O pacto foi apoiado pelo governista Partido Popular, que tem maioria absoluta na câmara, por quase toda a oposição, caso do socialista PSOE, CiU (nacionalistas catalães), PNV (nacionalistas bascos), e pelos pequenos partidos, UPyD e UPN, enquanto as legendas mais de esquerda parecia não concordar com a medida.
O apoio do PSOE foi alcançado minutos antes da votação através de um acordo com o PP, que, por vez, deve apresentar uma nova proposta na próxima terça-feira. Esta deverá incluir os pedidos dos socialistas sobre crescimento, aspecto que não estaria incluído no pacto.
O ministro das Relações Exteriores, José Manuel García-Margallo, tinha pedido o apoio do PSOE para não ter gerar uma imagem de divisão diante da UE.
Outros países comunitários podem solicitar sanções financeiras ao Tribunal de Justiça da UE para os estados que não respeitarem o teto de despesa imposto pela 'regra de ouro'.

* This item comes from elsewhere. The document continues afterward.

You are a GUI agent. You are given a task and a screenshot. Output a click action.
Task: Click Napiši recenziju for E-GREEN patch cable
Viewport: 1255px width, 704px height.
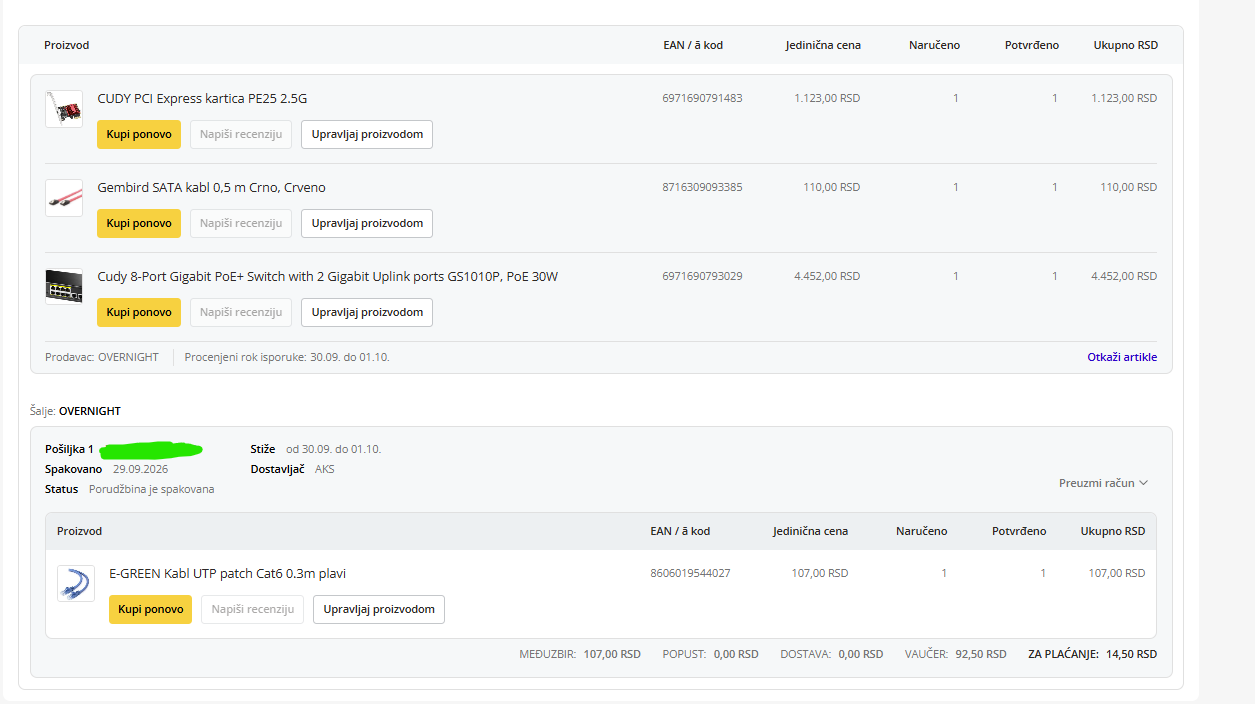click(x=252, y=609)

As multas poderão ascender a 0,1% do PIB e os fundos arrecadados serão ingressados no Mecanismo Europeu de Estabilidade ou fundo permanente (MEDE) e no orçamento da UE.
O pacto vincula a partir do 1 de março de 2013 a concessão de resgates aos países favoráveis à ratificação do pacto fiscal.
García-Margallo assinalou que sem disciplina orçamentária não haverá criação de emprego e acrescentou que não se pode avançar em uma integridade europeia sem renunciar parcelas de soberania nacional.
Tanto a Esquerda Plural como o Grupo Misto alegaram que o pacto se baseia em instrumentos que geraram a crise e impõe sacrifícios aos países que não tiveram ligação com ela.
Só os países com uma dívida substancialmente inferior a 60% do PIB poderão ter um déficit estrutural de até 1,0% do PIB.
Os países com uma dívida superior a 60% deverão reduzi-la em 20 vezes ao ano, já que a existência de um déficit excessivo pela violação desse critério também terá consequências.